# Extrait
Même à 85 ans, il a toujours une mémoire d’éléphant. Cet homme de lettres, dans sa bibliothèque de 5000 livres, n’est pas du tout dépaysé dans sa retraite.  Spero Stanislas Kpakpovi Adotévi, puisque c’est de lui qu’il s’agit,  nous a confié ce qu’il pense de son compatriote Albert Tévoédjrè, décédé le 6 novembre dernier à l’âge de 90 ans. Ayant aussi la nationalité burkinabè, il s’est prononcé sur la situation de notre Nation commune.

 

 

Voudriez-vous bien vous présenter à la jeune génération qui n’a pas été témoin de vos actions en faveur de votre pays et de l’Afrique ?

 

Je me nomme Spero Stanislas Kpakpovi Adotévi, professeur de philosophie et d’anthropologie avec, dans une vie antérieure, une carrière de politicien éphémère et d’universitaire permanent. Je me suis retrouvé dans un certain nombre de gouvernements au Dahomey/Bénin, notamment celui du général Christophe Soglo, oncle de Nicéphore Soglo. J’ai travaillé également avec l’ancien  président Emile Derlin Zinsou.

# Données fournies
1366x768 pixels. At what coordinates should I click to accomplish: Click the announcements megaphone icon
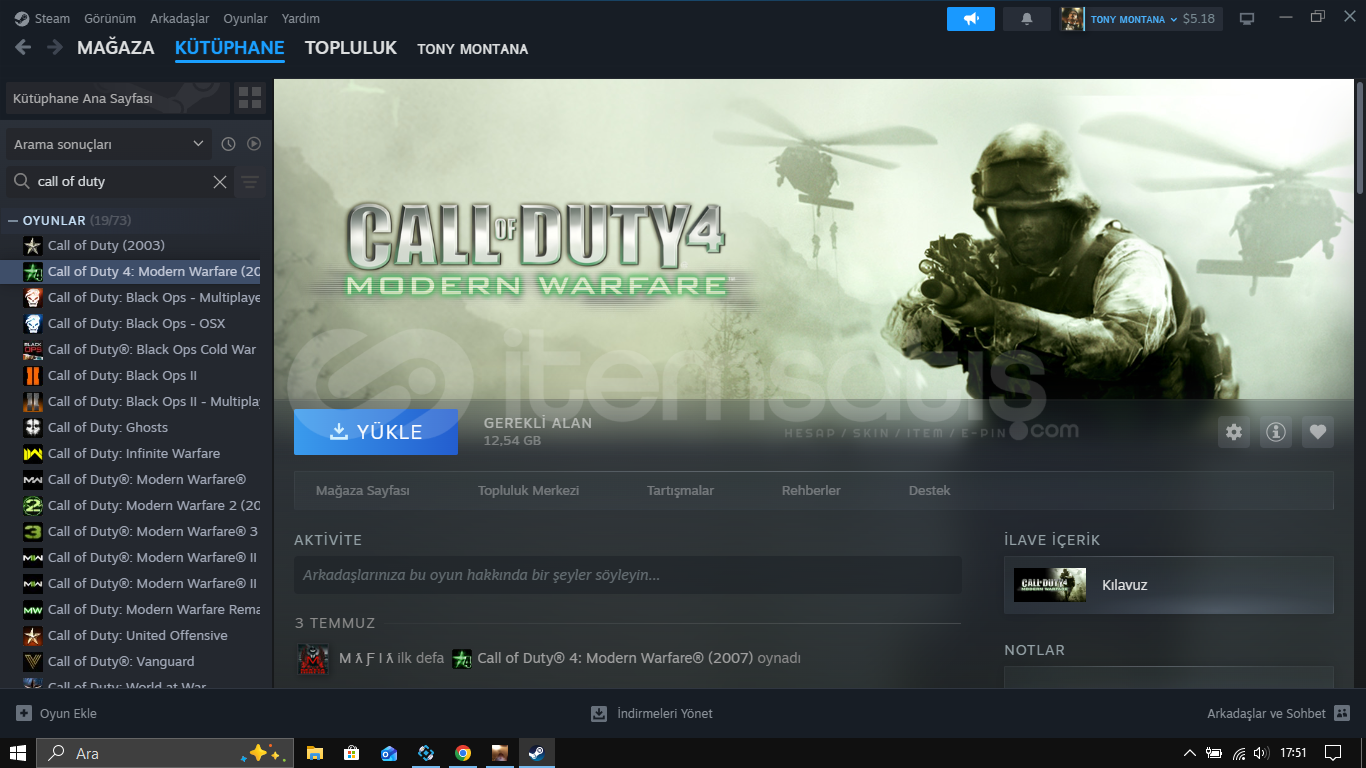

# Consigne 1
Répondez aux questions suivantes à partir de l'entretien avec Spero Stanislas Kpakpovi Adotévi :
(a) Combien de livres compte sa bibliothèque ?
(b) À quel âge Albert Tévoédjrè est-il décédé ?
(c) Quelles disciplines Adotévi enseigne-t-il comme professeur ?
# Consigne 2
Rédigez la suite de l'entretien avec Spero Stanislas Kpakpovi Adotévi, à partir du point où il s'interrompt.
Le matériel fourni ne joue aucun rôle dans ce travail.

# Réponse finale 1
(a) 5000 livres.
(b) À 90 ans.
(c) La philosophie et l'anthropologie.

# Réponse finale 2
Plus tard, j’ai été directeur régional pour l’Afrique de l’Ouest et du Centre d’une ONG canadienne du nom de CRDI (Centre de recherches pour le développement international) et enfin je fus recruté par l’UNICEF (Ouagadougou, Abidjan, Paris, New- York). J’ai vécu 7 ans au Burkina Faso où j’ai eu à connaître Saye Zerbo, à retrouver Joseph Ki-Zerbo, à apprécier Lamizana et enfin à rencontrer Thomas Sankara et Blaise Compaoré. J’ai eu des liens personnels très étroits avec Sankara, avec qui j’ai travaillé de manière efficace, intelligente et enthousiasmante.

Enfin, je dois ajouter que j’ai aussi été, toujours dans une vie antérieure, secrétaire général des musées africains, et aussi éditeur (Hampathé Ba, Maryse Condé, Mongo Béti, Boubou Hama et d’autres auteurs de tous pays.

 

Comment vous sentez-vous à 85 ans ?

 

Je me sens bien avec tous les maux que cet âge attire. Je vis normalement, mais bien évidemment privé des excès de mes 20 ans. Je peux dire que je me plais au milieu de ma famille, de mes oies et canards, de mon chien, de ma bibliothèque et de mon jardin.

 

Passons à l’actualité : votre compatriote et camarade d’enfance Albert Tévoédjrè vient de tirer sa révérence. Quel souvenir gardez-vous de cet homme aux multiples facettes ?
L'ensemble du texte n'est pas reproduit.